#### [TASK PROMPT]
Pick out all lines of the entries that include the word "camera" and copy them.

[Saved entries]
---+---

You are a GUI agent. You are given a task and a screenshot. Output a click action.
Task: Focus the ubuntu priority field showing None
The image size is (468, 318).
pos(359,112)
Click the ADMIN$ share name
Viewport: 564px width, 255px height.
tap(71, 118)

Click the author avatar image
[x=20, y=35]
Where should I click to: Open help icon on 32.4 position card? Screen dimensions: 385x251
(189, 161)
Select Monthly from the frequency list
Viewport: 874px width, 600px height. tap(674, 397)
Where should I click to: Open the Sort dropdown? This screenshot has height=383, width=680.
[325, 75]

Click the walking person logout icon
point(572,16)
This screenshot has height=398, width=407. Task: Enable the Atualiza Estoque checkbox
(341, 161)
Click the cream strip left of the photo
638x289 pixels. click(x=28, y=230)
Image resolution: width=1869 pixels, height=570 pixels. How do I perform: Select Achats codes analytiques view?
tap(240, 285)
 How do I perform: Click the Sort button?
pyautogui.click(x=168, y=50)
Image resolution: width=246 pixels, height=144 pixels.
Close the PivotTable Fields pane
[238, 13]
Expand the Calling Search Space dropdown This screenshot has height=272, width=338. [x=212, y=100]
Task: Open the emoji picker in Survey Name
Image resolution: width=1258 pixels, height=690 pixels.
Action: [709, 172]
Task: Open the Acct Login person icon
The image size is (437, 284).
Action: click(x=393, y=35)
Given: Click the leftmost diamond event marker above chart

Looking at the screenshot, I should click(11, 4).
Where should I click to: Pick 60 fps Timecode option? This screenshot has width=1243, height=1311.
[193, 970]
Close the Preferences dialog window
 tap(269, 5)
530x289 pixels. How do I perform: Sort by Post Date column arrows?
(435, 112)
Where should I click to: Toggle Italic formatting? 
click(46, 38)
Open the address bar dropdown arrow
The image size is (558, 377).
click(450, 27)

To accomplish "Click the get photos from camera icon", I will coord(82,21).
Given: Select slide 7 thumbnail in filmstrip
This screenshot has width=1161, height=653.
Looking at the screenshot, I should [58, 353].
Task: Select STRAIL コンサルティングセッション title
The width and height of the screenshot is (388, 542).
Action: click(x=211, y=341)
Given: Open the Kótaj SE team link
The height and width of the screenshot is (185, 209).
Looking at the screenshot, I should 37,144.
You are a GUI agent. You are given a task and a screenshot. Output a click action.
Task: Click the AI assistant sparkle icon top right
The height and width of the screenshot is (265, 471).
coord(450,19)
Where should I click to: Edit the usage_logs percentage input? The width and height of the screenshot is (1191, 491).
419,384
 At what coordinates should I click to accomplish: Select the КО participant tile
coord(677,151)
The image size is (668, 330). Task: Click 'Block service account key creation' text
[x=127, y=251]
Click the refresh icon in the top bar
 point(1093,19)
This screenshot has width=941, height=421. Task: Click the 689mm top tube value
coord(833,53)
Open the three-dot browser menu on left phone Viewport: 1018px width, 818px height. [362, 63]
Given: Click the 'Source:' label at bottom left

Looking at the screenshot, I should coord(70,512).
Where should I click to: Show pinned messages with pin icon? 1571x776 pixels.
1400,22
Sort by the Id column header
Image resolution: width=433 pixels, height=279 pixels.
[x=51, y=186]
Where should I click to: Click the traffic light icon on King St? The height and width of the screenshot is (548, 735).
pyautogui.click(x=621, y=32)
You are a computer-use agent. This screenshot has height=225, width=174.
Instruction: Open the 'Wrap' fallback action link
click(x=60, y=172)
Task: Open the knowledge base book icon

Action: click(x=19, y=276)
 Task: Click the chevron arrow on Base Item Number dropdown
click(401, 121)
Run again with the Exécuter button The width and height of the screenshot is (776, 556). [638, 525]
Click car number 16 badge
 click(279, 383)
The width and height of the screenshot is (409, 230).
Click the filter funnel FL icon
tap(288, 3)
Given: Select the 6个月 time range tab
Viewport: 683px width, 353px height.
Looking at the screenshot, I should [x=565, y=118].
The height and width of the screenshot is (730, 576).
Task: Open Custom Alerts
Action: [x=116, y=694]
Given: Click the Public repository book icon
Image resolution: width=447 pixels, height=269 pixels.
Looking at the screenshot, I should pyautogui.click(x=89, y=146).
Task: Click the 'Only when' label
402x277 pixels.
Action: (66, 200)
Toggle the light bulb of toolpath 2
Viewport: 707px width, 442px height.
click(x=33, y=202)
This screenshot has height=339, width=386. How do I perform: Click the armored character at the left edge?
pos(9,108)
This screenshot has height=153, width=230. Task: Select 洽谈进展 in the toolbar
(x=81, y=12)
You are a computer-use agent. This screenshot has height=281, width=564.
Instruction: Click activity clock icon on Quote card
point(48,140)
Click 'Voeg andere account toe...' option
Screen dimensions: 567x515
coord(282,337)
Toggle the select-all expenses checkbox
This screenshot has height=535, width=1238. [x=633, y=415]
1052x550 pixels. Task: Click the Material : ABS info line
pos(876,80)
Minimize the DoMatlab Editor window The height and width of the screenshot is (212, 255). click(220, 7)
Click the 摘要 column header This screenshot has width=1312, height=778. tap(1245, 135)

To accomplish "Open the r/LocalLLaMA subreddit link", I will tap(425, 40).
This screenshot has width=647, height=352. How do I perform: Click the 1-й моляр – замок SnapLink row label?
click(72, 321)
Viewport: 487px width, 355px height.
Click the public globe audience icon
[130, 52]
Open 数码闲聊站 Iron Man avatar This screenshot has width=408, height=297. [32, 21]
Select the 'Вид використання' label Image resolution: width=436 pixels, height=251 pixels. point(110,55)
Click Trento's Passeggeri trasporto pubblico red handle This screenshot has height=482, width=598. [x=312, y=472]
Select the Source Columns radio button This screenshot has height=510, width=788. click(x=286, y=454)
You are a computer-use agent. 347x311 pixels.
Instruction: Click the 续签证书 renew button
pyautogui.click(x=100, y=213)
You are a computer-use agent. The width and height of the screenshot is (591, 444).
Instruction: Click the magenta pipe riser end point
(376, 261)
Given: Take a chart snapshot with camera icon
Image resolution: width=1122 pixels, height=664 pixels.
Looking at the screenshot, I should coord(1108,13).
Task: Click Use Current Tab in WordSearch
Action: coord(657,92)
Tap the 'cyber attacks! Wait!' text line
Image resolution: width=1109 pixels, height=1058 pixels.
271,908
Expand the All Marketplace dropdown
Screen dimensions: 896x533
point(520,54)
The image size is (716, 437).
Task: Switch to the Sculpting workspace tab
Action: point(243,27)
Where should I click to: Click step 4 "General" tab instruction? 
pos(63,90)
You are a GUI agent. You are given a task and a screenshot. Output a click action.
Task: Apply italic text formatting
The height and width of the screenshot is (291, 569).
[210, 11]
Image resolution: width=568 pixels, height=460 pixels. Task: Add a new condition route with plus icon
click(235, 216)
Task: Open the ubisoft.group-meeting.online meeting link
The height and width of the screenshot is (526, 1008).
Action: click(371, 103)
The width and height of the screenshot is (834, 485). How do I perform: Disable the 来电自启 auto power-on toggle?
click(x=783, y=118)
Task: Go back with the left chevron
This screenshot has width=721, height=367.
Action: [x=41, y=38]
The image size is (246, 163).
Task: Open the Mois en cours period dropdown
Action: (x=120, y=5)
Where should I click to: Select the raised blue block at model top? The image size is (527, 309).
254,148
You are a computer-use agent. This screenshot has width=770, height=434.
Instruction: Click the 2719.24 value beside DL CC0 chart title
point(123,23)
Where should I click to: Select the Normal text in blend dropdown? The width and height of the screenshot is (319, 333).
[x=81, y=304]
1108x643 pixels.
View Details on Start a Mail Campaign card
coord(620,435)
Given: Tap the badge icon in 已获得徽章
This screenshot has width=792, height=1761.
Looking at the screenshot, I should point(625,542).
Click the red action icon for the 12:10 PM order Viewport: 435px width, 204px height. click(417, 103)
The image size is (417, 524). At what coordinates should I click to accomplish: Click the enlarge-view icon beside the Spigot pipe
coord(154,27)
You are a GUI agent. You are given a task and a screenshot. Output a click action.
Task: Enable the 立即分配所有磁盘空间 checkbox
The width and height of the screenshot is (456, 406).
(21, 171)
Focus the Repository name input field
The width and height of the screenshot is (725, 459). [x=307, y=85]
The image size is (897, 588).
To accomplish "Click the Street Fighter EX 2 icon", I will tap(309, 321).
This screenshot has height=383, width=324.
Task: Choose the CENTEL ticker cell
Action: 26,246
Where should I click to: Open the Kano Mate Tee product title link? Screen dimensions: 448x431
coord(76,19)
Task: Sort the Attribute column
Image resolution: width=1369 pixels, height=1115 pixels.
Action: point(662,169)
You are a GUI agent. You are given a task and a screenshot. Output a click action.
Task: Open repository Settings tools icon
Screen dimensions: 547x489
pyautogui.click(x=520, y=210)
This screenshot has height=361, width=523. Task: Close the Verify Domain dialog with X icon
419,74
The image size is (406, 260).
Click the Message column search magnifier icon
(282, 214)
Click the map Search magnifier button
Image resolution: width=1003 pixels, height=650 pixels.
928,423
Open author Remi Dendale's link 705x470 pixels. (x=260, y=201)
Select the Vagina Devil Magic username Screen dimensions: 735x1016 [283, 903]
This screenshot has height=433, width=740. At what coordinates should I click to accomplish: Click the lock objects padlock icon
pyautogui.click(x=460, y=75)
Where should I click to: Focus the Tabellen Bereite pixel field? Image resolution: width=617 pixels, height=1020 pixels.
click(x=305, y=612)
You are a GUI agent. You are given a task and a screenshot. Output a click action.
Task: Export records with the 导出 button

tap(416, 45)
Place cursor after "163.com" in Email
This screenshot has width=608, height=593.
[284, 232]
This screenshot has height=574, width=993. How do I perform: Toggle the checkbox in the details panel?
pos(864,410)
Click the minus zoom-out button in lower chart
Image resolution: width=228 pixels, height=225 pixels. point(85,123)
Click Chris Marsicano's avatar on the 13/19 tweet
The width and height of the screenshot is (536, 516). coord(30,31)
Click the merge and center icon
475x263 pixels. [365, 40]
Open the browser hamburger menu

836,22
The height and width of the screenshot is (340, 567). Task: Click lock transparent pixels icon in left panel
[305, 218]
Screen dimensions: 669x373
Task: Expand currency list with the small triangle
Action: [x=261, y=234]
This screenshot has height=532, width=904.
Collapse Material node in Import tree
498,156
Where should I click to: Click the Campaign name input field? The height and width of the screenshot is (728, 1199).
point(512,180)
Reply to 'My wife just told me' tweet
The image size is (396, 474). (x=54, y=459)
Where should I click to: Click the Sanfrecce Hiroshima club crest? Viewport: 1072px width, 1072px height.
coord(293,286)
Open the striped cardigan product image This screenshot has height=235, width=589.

---+---

#### [RESPONSE]
To accomplish "Click the get photos from camera icon", I will coord(82,21).
Given: Take a chart snapshot with camera icon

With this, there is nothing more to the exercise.